Malik Fadjar meletakkan jabatan Rektor UMS dan digantikan oleh Duchak Latief.[25]
Ada
beberapa kebijakan yang patut dicatat semasa UMM di bawah kepemimpinan A.Malik
Fadjar yang semakin mengukuhkan keberadaan UMM, yaitu berdirinya Lembaga
Penelitian, Lembaga Pengabdian pada Masyarakat (LPM), Lembaga Penerbitan,
Lembaga Studi Islam dan Kemuhammadiyahan dan Lembaga Bahasa. [26]
C.
Aktivitas Sosial dan Karir Politik
Sebelum
puncak karir politiknya sebagai Menteri, A.Malik Fadjar adalah seorang aktivis
diberbagai organisasi. Sejak di bangku sekolah, A.Malik Fadjar aktif di
kegiatan organisasi. Sejumlah organisasi pernah diikutinya, yaitu Pelajar Islam
Indonesia (PII), Badan Kontak Siswa Kementerian Agama (BKSKA) dan Kepanduan
Islam. Di tiga organisasi tersebut, A.Malik Fadjar aktif sebagai pengurus. Tiga
organisasi ekstra sekolah ini memang boleh masuk di lingkungan asrama, di mana
A.Malik Fadjar waktu itu tinggal di asrama, PGAN 4 tahun Magelang dan PGAN 6
tahun di Yogya. Selain itu A.Malik Fadjar juga aktif dalam berbagai kegiatan
Pemuda Muhammadiyah di Magelang. Di asrama inilah, kemampuan A.Malik Fadjar di
bidang organisasi mulai digembleng. Dari sinilah bakat kepemimpinannya mulai
kelihatan. Selain itu, A.Malik Fadjar juga aktif sebagai pengurus asrama. Hidup di asrama
telah memberi nilai-nilai tersendiri. Ia belajar hidup berinteraksi sosial
dalam komunitas dari berbagai latar belakang ekonomi, sosial dan budaya.[27]
Keterlibatan
A.Malik Fadjar dalam Persyarikatan Muhammadiyah sebetulnya juga tidak lepas
dari dunia guru. Mulai merintis SMEP (Sekolah Menengah Ekonomi Pertama)

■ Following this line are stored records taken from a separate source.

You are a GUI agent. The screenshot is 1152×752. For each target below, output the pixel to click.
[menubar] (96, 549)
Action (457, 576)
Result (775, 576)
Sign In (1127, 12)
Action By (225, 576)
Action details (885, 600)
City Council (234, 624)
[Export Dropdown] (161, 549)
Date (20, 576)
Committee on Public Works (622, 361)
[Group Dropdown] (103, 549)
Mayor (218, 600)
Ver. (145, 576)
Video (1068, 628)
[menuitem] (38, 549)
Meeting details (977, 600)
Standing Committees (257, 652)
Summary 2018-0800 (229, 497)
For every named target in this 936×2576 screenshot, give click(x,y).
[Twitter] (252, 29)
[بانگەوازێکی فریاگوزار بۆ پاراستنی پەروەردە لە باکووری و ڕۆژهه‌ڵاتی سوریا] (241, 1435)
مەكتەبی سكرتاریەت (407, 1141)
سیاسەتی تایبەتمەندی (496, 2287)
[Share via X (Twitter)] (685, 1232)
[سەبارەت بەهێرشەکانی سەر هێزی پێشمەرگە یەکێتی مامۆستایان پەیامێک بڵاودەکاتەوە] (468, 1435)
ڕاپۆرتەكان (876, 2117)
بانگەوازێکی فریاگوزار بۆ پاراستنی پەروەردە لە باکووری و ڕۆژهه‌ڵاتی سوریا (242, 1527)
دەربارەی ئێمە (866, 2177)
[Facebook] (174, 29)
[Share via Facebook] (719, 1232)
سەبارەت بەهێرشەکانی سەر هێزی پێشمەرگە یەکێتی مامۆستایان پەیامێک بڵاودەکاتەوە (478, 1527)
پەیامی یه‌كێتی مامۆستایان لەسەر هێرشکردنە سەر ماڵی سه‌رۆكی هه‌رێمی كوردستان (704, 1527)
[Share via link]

Muhammadiyah di Sumbawa hingga memimpin secara bersama dua Universitas
Muhammadiyah terbesar yaitu Universitas Muhammadiyah Malang (UMM) selama empat
periode (1984-2000) dan Universitas Muhammadiyah Surabaya (UMS) selama satu
periode. Seandainya di Persyarikatan Muhammadiyah ada semacam ordo –sebagaimana
dalam agama Katolik- A.Malik Fadjar dapat dikatakan sebagai salah satu tokoh
“ordo pendidikan” dalam Muhammadiyah, yang meyakini bahwa pendidikan adalah
wilayah yang paling vital dan terhormat di antara wilayah di mana para pengikut
Muhammadiyah mewakafkan dirinya untuk berdakwah.[28]
Setelah
lulus PGAN 6 Tahun Yogyakarta 1959, A.Malik Fadjar memasuki babak baru dalam
perjalanan hidupnya. Ia menjadi guru. Sebagai siswa yang terikat kontrak
program ikatan dinas Departemen Agama, ia harus siap ditempatkan di mana saja
di seluruh wilayah Indonesia. Pemerintah menugaskan A.Malik Fadjar menjadi guru
di desa Tilawang, Kecamatan Tilawang, Kabupaten Sumbawa Besar, sebuah desa
terpencil di provinsi Nusa Tenggara Barat.[29]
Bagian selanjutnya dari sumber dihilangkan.